I finished a pair of worsted weight socks I thought were for me, but somehow knit them too short for my feet. Good thing I know someone who loves blue and green and has the same feet I do, just a hair shorter. Actually I know two people like that, but these are too warm for Ysabeau in California. Amanda in Michigan will love them though.

Comment by Diana Troldahl 04.07.08 @ 1:24 pm

Alison, thank you for all your inspiring blog stories! Thank you for your lovely comments to me, too. I read them over and over. I think about them… I can just about feel your hug coming to me over cyberspace!

Comment by Joanne 04.07.08 @ 2:51 pm

oh that is so pretty – I can see peach in it… lucky Rachael

Comment by rho 04.07.08 @ 4:49 pm

I clicked for a better look & boy does it look beautiful! Some of those kickers turnout to be really good kids! 😉

Comment by Toni 04.07.08 @ 6:39 pm

What a beautiful labor of love! Rachel and her family are sure to treasure it always.

Comment by Channon 04.08.08 @ 6:19 am

It is truly beatiful. So the hardships were worth it.
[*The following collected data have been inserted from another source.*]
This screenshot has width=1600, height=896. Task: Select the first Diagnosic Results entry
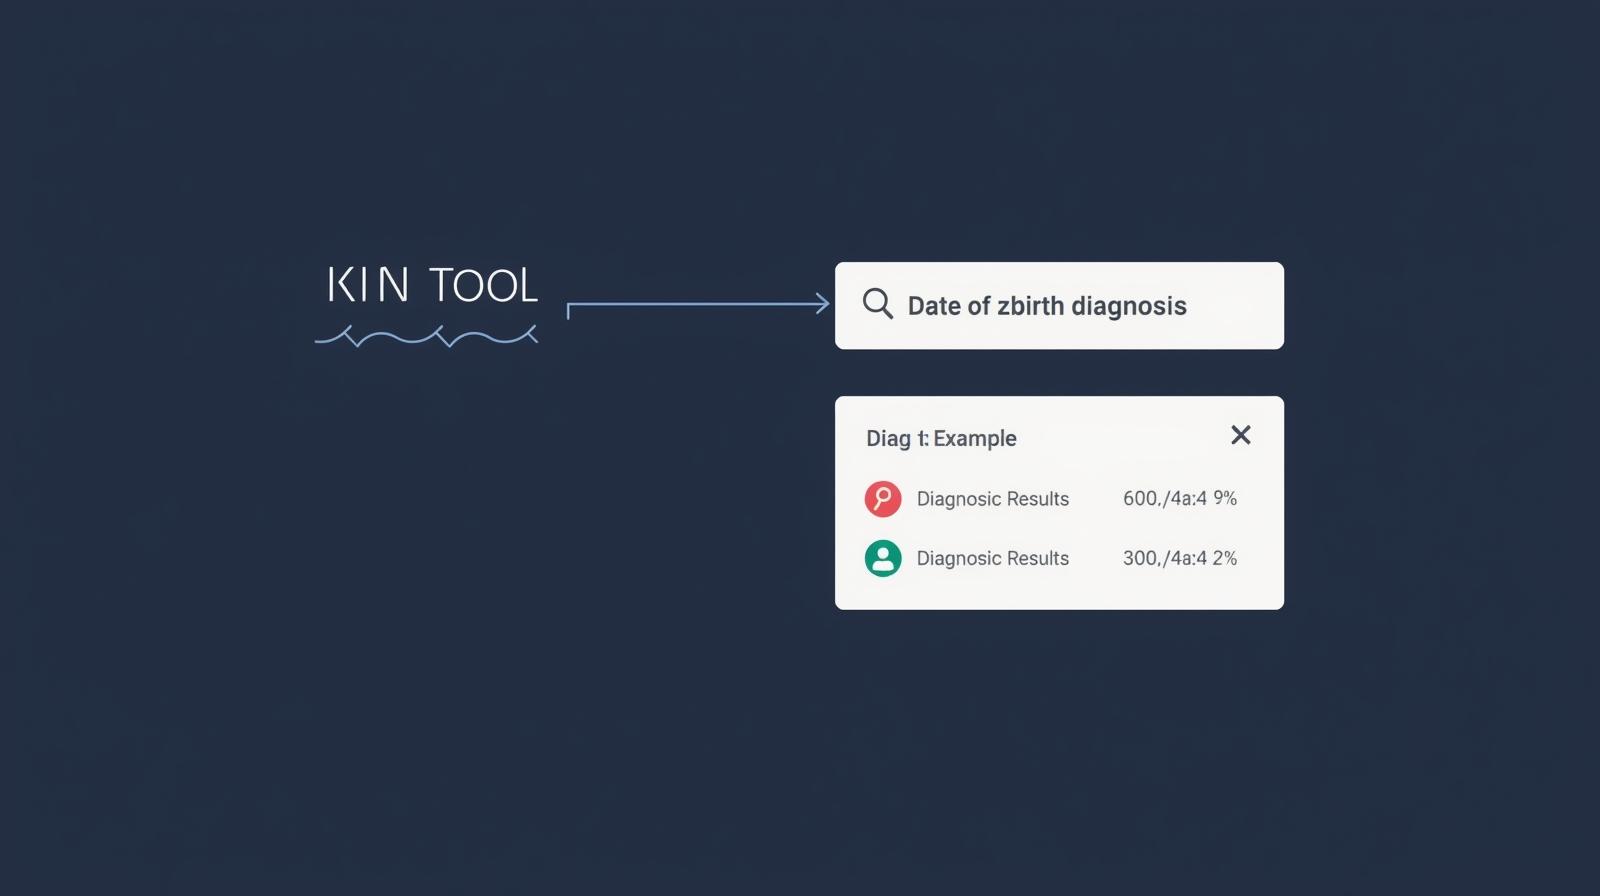992,499
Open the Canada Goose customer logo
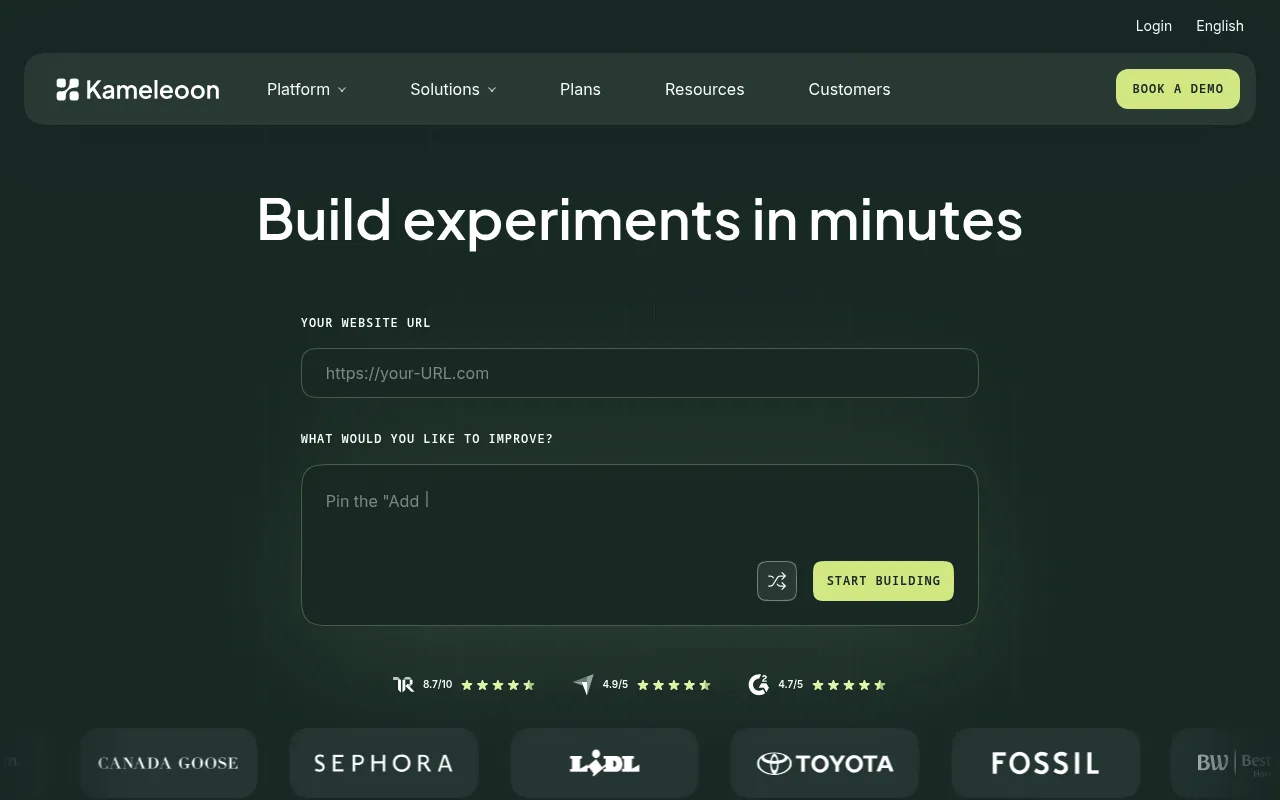1280x800 pixels. tap(168, 763)
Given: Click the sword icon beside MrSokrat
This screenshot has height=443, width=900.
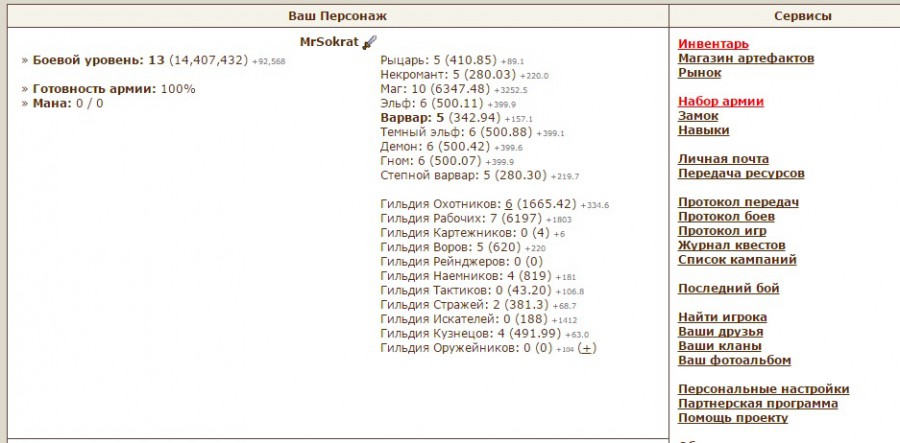Looking at the screenshot, I should (369, 42).
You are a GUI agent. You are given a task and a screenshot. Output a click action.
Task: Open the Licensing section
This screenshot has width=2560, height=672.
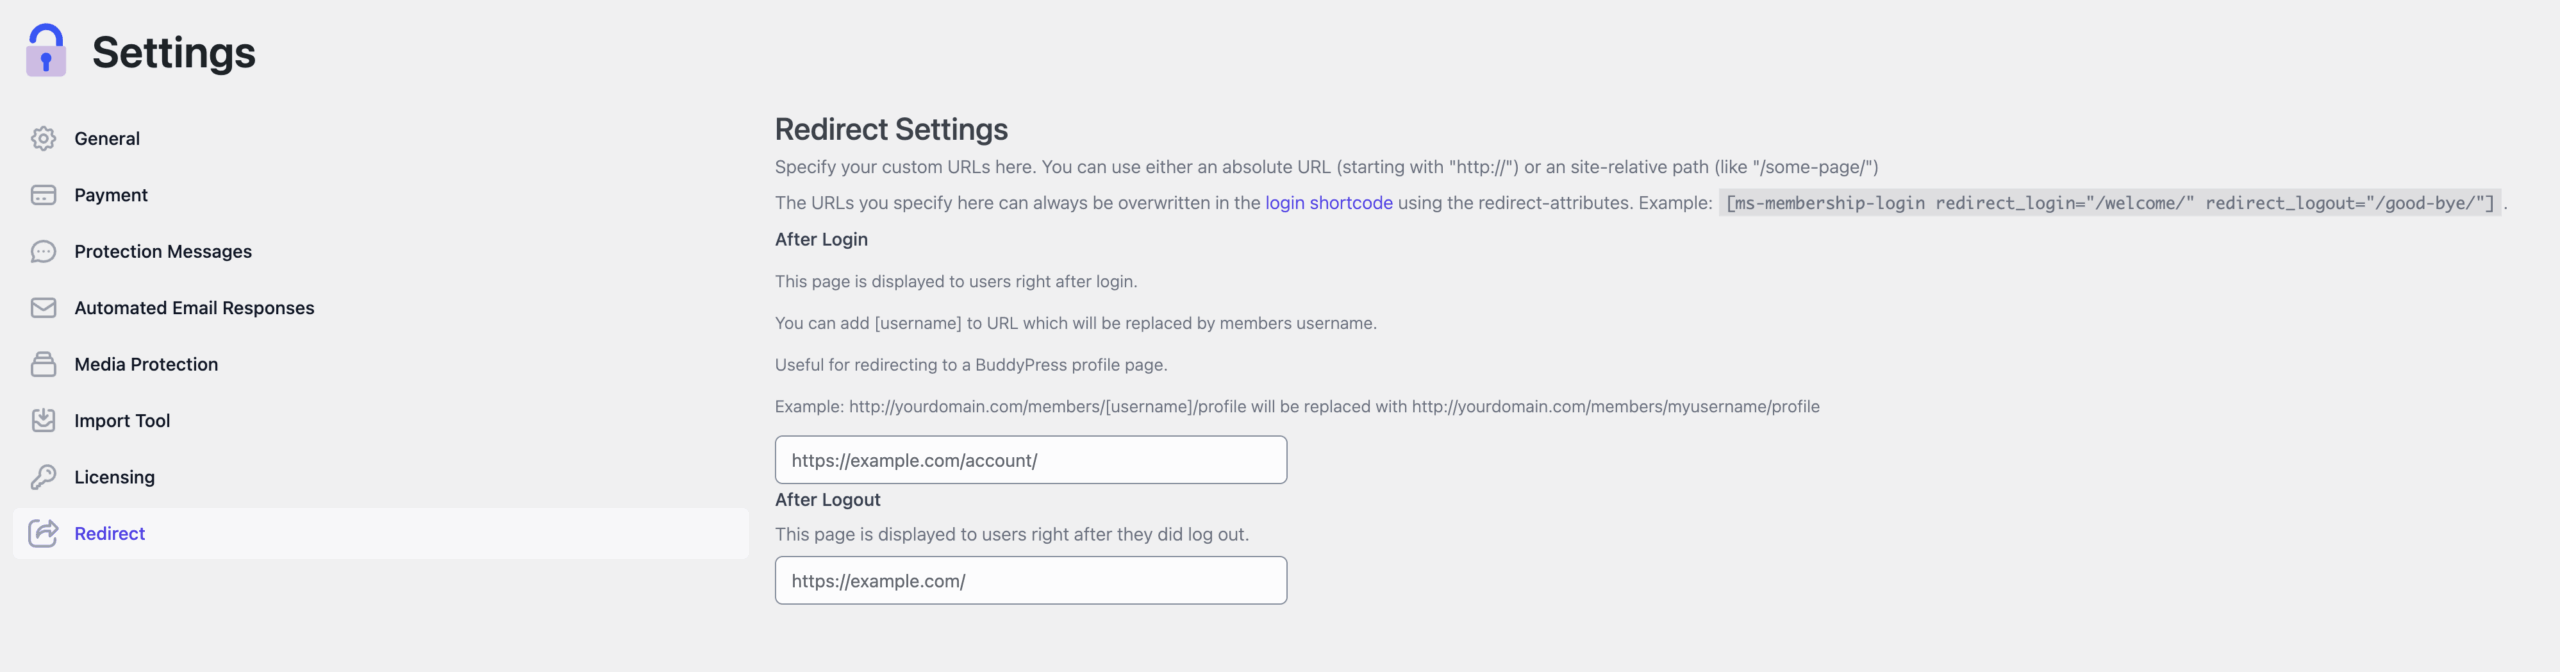pos(114,476)
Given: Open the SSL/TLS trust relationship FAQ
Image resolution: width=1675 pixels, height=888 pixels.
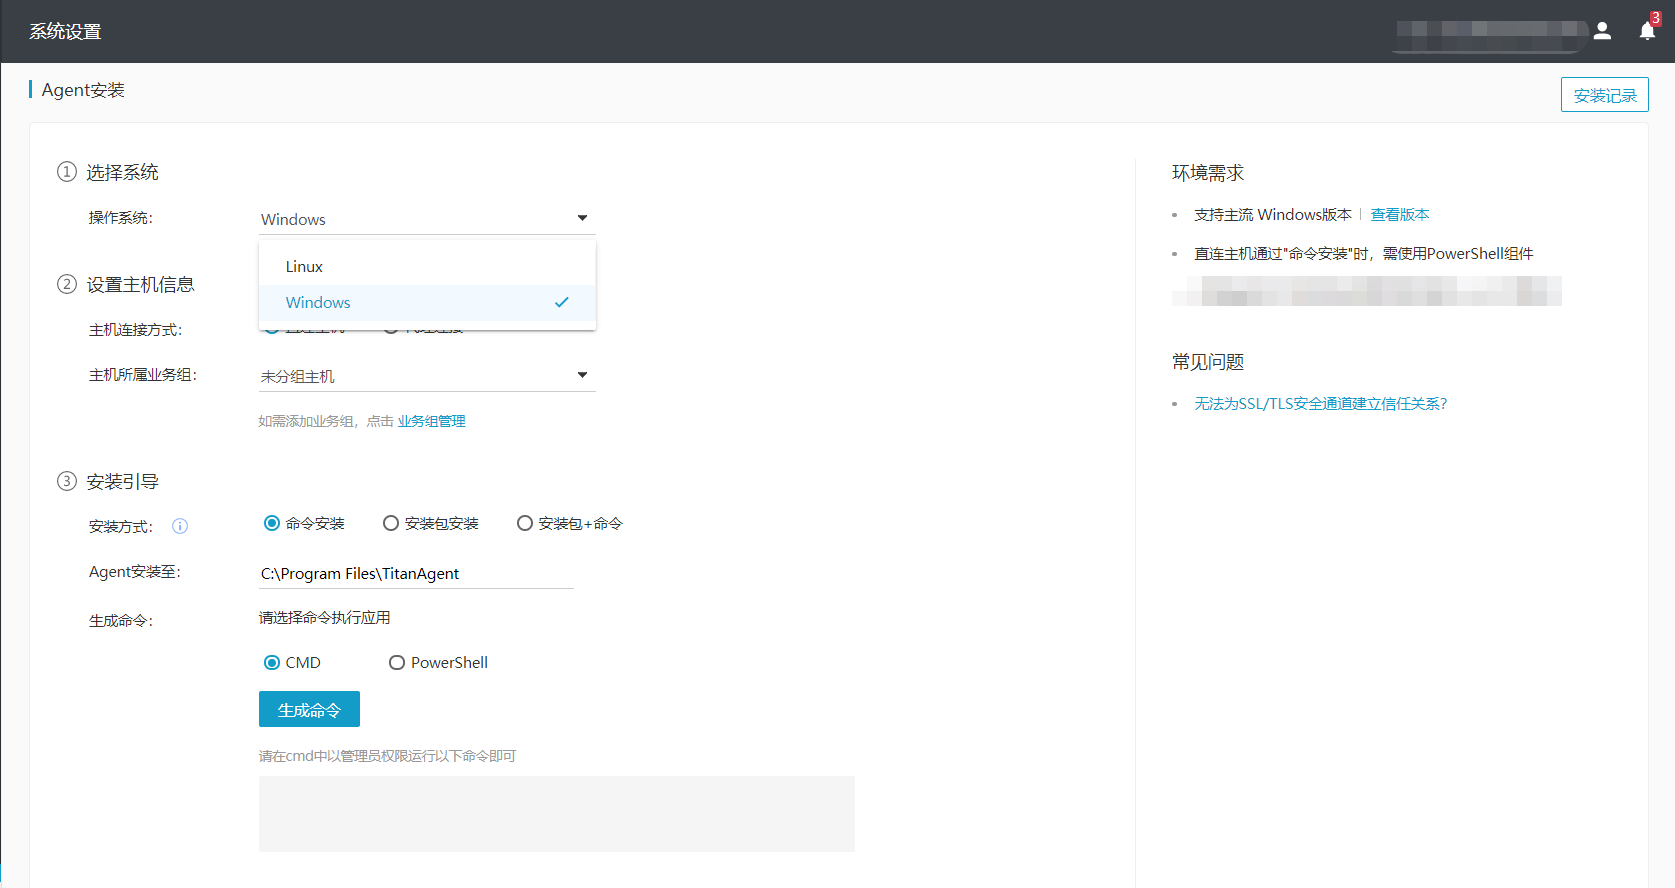Looking at the screenshot, I should pos(1320,403).
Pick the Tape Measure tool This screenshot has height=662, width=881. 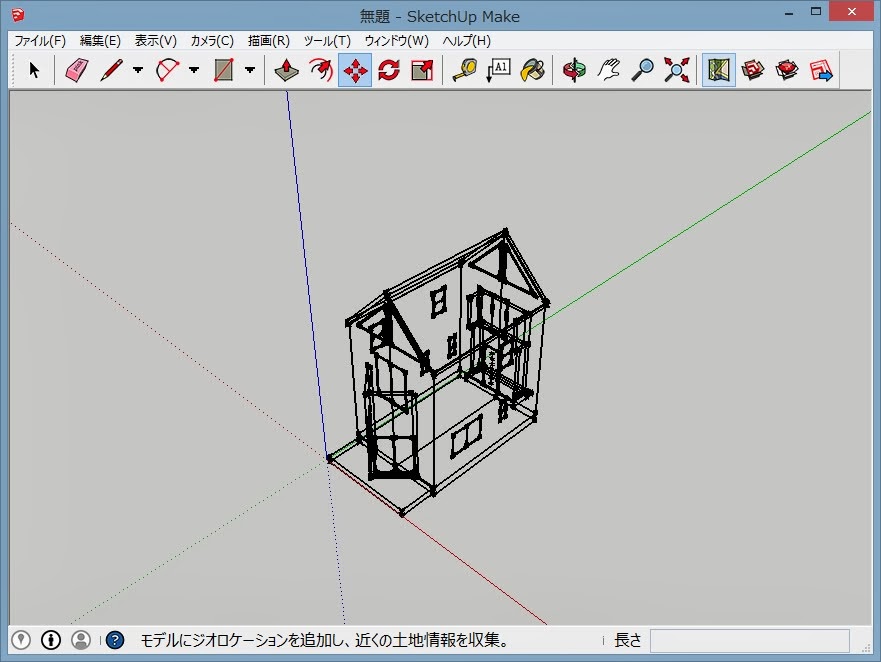[464, 70]
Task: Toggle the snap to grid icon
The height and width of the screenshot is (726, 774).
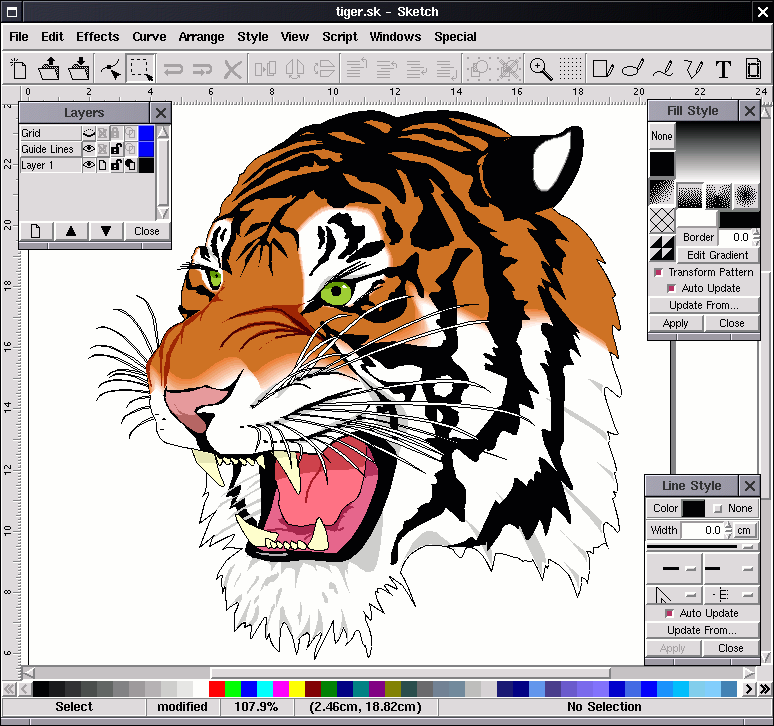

Comment by Sonya 04.08.08 @ 6:20 am

Very pretty so far, cant wait to see it blocked and in the light!! Hope the baby knows as she gets older that her blankie was knitted with love and also gets to know the Granpa she was named for through pictures and stories 🙂

Comment by Danielle from SW MO 04.08.08 @ 10:02 am

So wonderful. That yarn is like life, rough to deal with sometimes, but those rough patches are always worth it in the end. Our suffering always means something!